[[ Given text open ]]
Source: Dahlia Katz

The Ted Rogers cinema in Toronto during Hot Docs

The 10 Hot Docs programmers who abruptly resigned from the Canadian documentary festival this week have explained their departure, claiming they “were expected to work in an ever-changing, chaotic, unprofessional and discriminatory environment”.

The programmers issued the statement on social media on Tuesday morning more than an hour before the festival unveiled the programme for the 2024 edition running April 25-May 5.

The programmers noted three reasons that turned the “once welcoming programming environment… into a toxic workplace”. The reasons were “a lack of respect for business communication; team voices not being heard and/or being dismissed; and contracts breached across various programmes”.

In a statement to Screen responding to the programmers’ comments, the festival said: “Hot Docs is not in a position to comment on internal personnel matters due to a variety of confidentiality concerns.”

Scroll down for the full statements

Screen reported the mass exit on Monday. The festival confirmed the news later in the day, adding that artistic director Hussain Currimbhoy had left on March 20 for “personal reasons”.

Programmers Samah Ali, Vivian Belik, Jesse Cumming, Angie Driscoll, Margaret Pereira, Gabor Pertic, Kaitlynn Tomaselli, Myrocia Watamaniuk, Mariam Zaidi, and Yiqian Zhang announced they were leaving in coordinated social media posts on Monday.

In its statement to Screen on Tuesday Hot Docs said: ”Hussain [Currimbhoy] stepped down from his role as artistic director on March 20th due to personal reasons.

”As was stated at this morning’s press conference by president Marie Nelson and director of festival programming Heather Haynes, we are holding the door open for any programmers who would like to return this year or for future festivals.”

Haynes is leading the programming department in the wake of Currimbhoy’s departure. 

Hot Docs programmers’ statement

The 10 programmers who have left Hot Docs 2024 have done so independently of any other Hot Docs personnel.

We consider ourselves to be one of the most principled, process-driven programming teams in the business, and we were unable, this year, to carry out that process.
[[ Given text closed ]]
[[ Provided records open ]]
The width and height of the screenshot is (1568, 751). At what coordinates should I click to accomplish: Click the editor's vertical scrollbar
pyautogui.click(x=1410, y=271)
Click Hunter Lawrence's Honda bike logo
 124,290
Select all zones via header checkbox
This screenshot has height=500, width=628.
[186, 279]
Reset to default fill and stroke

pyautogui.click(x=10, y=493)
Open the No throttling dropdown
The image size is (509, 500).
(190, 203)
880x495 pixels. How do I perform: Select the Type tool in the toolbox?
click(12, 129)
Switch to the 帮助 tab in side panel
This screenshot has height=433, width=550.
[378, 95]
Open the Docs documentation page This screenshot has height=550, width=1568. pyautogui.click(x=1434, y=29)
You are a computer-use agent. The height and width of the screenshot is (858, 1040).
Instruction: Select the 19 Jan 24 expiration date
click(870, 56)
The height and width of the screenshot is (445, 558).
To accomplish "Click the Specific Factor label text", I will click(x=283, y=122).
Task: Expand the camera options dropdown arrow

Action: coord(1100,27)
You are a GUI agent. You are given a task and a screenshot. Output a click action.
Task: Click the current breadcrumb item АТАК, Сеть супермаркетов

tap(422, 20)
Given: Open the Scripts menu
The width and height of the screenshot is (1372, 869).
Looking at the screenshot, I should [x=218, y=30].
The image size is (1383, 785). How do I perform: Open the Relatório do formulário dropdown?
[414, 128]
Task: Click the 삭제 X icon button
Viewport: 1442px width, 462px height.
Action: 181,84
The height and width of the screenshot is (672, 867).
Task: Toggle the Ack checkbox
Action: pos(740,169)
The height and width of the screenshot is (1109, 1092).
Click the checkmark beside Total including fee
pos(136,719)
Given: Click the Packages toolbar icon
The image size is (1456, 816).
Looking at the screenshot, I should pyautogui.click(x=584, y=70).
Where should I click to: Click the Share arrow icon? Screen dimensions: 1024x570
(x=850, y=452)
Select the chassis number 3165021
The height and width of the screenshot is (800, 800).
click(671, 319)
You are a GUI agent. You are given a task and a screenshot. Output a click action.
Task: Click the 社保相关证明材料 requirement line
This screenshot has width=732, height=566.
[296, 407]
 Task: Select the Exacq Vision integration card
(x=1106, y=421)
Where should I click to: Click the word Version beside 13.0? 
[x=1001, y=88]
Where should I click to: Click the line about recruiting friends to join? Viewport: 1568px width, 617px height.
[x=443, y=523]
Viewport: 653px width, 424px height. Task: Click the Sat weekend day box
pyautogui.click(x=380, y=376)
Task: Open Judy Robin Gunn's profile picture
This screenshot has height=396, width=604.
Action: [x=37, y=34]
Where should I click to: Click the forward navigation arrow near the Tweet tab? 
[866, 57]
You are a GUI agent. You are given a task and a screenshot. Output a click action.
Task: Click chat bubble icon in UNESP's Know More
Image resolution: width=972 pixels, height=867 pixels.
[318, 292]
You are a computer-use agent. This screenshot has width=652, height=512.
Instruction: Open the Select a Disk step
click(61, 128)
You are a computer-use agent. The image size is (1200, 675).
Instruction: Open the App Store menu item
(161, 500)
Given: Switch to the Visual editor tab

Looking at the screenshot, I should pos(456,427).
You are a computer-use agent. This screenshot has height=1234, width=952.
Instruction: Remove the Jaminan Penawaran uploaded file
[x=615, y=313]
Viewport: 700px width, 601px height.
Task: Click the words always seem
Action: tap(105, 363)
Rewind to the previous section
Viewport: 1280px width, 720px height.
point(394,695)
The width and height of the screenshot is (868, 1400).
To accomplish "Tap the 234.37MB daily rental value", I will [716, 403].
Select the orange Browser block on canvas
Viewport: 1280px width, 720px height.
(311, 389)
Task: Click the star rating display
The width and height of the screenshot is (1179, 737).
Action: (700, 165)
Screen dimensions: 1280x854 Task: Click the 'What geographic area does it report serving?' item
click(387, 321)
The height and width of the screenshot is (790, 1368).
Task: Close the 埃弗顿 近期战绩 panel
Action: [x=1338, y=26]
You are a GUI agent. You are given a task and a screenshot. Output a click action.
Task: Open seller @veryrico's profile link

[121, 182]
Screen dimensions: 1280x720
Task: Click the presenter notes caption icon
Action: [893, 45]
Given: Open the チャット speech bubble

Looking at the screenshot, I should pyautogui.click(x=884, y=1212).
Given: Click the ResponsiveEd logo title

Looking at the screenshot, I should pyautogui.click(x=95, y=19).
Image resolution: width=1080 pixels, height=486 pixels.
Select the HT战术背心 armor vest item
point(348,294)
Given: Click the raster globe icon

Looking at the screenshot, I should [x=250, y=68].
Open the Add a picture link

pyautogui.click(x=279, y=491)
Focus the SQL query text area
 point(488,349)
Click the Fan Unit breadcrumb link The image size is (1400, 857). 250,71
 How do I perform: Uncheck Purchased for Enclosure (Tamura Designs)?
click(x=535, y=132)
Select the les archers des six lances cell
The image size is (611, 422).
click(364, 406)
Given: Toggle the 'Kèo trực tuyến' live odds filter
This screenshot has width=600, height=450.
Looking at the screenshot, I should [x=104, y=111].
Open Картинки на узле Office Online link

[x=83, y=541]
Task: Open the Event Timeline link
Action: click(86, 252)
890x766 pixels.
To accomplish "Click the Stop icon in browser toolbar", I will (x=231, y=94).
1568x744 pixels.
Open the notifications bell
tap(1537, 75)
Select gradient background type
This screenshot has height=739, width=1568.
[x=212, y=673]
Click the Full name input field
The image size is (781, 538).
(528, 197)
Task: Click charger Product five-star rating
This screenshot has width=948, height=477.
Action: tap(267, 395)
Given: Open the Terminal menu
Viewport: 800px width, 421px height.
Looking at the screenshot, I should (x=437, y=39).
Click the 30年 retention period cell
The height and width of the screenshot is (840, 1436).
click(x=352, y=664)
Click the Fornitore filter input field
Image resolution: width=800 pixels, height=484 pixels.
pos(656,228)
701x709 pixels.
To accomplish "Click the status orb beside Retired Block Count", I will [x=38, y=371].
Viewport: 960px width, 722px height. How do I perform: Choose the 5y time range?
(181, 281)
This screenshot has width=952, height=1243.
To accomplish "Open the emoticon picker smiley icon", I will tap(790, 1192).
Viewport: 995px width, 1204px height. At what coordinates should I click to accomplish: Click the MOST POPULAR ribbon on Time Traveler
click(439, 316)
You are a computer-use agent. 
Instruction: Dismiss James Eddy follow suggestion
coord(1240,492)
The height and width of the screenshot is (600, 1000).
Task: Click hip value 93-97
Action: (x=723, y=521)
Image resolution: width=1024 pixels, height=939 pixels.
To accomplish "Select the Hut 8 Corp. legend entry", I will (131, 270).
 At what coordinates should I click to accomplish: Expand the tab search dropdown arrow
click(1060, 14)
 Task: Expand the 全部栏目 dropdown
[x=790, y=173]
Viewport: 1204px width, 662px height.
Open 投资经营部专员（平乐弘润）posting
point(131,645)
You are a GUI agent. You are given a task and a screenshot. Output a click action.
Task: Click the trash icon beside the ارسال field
[[ Provided records closed ]]
Tasks and exercises:
1. Decide whether each statement below agrees with the Hot Docs article. Answer yes or no, and quote the words of the article that settle it.
(a) The programmers released their statement after the festival had announced its 2024 programme.
(b) Hussain Currimbhoy left his post as artistic director on March 20.
(c) Heather Haynes now heads the programming department.
2. List every reason the programmers cite in the Hot Docs article for the change in their workplace.
3. Extend the Hot Docs article beyond its final sentence.

Answers by item:
1.
(a) No: "more than an hour before the festival unveiled the programme"
(b) Yes: "artistic director Hussain Currimbhoy had left on March 20"
(c) Yes: "Haynes is leading the programming department in the wake of Currimbhoy’s departure."

2.
1. A lack of respect for business communication
2. Team voices not being heard and/or being dismissed
3. Contracts breached across various programmes

3.
Programming Hot Docs is a labor of love: love for both the films/filmmakers, and for the process of choosing films. We, as programmers, uphold a standard of care for filmmakers: There is an implicit trust between us.

Hot Docs does important work, operating under the values of inclusivity and equity.

The once welcoming programming environment was recently turned into a toxic workplace created by:

1) a lack of respect for business communication

2) team members voices not being heard and/or being dismissed

3) contracts breached across various programmes

We were expected to work in an ever-changing, chaotic, unprofessional and discriminatory environment.

Programming team members approached HR, Senior Management, the President and then the Board in good faith to share our concerns. There was an effort by all parties to work together until public transparency (with regard to the gender discrimination, cultural dismissal, and mismanagement of the process) was requested by the programming team and denied.

In order to keep a world-class event and documentary touchstone like Hot Docs relevant and thriving, the programming team believe it must be kept accountable and transparent.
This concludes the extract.